With the generalized concept of a marking process, the concept of
multiple marking supplies associated with a single marking sub-unit
results. For example, in the xerographic process, there is not only a
supply of toner, but there can also be other supplies such as a fuser
supply that can be consumed and replaced separately. In addition
there can be multiple supplies of toner for a single marker device,
as in a color process.
2.2.7. Media Paths
The media paths encompass the mechanisms in the printer that move the
media through the printer and connect all other media related sub-
units: inputs, outputs, markers and finishers. A printer contains one
or more media paths. These are represented by the Media Path Group in
the model. The Media Path group has some objects that apply to all
paths plus a table of the separate media paths.
In general, the design of the media paths determines the maximum
speed of the printer as well as the maximum media size that the
printer can handle. Media paths are complex mechanisms and can
contain many different identifiable sub-mechanisms such as media
movement devices, media buffers, duplexing units and interlocks. Not
all of the various sub-mechanisms reside on every media path. For
example, one media path may provide printing only on one surface of
the media (a simplex path) and another media path may have a sub-
mechanism that turns the media over and feeds it a second time
through the marker sub-unit (a duplex path). The duplex path may
even have a buffer sub-mechanism that allows multiple copies of the
obverse side to be held before the reverse side of all the copies are
marked.
2.2.8. System Controller
The System Controller is the sub-unit upon which the software
components of the Printer run. The System Controller is represented
in the model by the Host MIB. This MIB allows for the specification
of the processor(s), memory, disk storage, file system and other
underlying sub-mechanisms of the printer. The controller can range
from simple single processor systems to multiprocessor systems. In
addition, controllers can have a full range of resources such as hard
disks. The printer is modeled to have one system controller even
though it may have more than one processor and multiple other
resources associated with it.
2.2.9. Interfaces
An interface is the communications port and associated protocols that
are responsible for the transport of data to the printer. A printer
has one or more interface sub-units. The interfaces are represented
by the Interfaces Group of MIB-II (RFC1213). Some examples of
interfaces are serial ports (with little or no protocol) and EtherNet
ports on which one might run InterNet IP, Novell IPX, etc.
2.2.10. Channels
The channel sub-units identify the independent sources of print data
(here print data is the information that is used to construct printed
pages and may have both data and control aspects). A printer may
have one or more channels. The channel sub-units are represented by
the Channel Group in the Model. Each channel is typically identified
by the electronic path and service protocol used to deliver print
data to the printer. A channel sub-unit may be independently enabled
(allowing print data to flow) or disabled (stopping the flow of print
data). It has a current Control Language which can be used to specify
which interpreter is to be used for the print data and to query and
change environment variables used by the interpreters (and SNMP).

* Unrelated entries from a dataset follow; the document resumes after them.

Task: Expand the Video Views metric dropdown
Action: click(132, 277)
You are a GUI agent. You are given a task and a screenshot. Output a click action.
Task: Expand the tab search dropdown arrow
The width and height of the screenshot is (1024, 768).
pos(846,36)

There is also a default interpreter that is to be used if an
interpreter is not explicitly specified using the Control Language.

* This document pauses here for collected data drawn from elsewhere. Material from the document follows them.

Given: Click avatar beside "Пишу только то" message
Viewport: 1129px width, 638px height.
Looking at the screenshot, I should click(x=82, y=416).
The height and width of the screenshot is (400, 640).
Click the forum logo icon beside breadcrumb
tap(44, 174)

Channel sub-units are based on an underlying interface.
2.2.11. Interpreters
The interpreter sub-units are responsible for the conversion of a
description of intended print instances into images that are to be
marked on the media. A printer may have one or more interpreters. The
interpreter sub-units are represented by the Interpreter Group in the
Model. Each interpreter is generally implemented with software
running on the System Controller sub-unit. The Interpreter Table has
one entry per interpreter where the interpreters include both Page
Description Language (PDL) Interpreters and Control Language
Interpreters.
2.2.12. Console
Many printers have a console on the printer, the operator console,
that is used to display and modify the state of the printer. The
console can be as simple as a few indicators and switches or as
complicated as full screen displays and keyboards. There can be at
most one such console. This console sub-unit is represented by the
Console Group in the model. Although most of the information
displayed there is also available in the state of the printer as
represented by the various Groups, it is useful to be able to query
and modify the operator console remotely. For example, a management
application might like to display to its user the current message on
the operator console of the remote printer or the management
application user might like to modify the current message on the
operators console of the remote printer. As another example, one
might have a remote application that puts up a pseudo console on a
workstation screen. Since the rules by which the printer state is
mapped onto the console and vice versa are not standardized, it is
not possible to reproduce the console state or the action of console
buttons and menus. Therefore, the Console Group provides Access to
the console. The operator console is usually implemented on the
system controller with additional hardware for input and display.
2.2.13. Alerts
The alert sub-unit is responsible for detecting reportable events,
making an entry in the alert table and, if and only if the event is a
critical event, initiating a trap. The alert sub-unit is represented
by the Alerts Group and, in particular, the Alert Table. This table
contains information on the severity, sub-unit, detailed location
within the sub-unit, alert code and description of each critical
alert that is currently active within the printer. Each reportable
event causes an entry to be made in the Alert Table.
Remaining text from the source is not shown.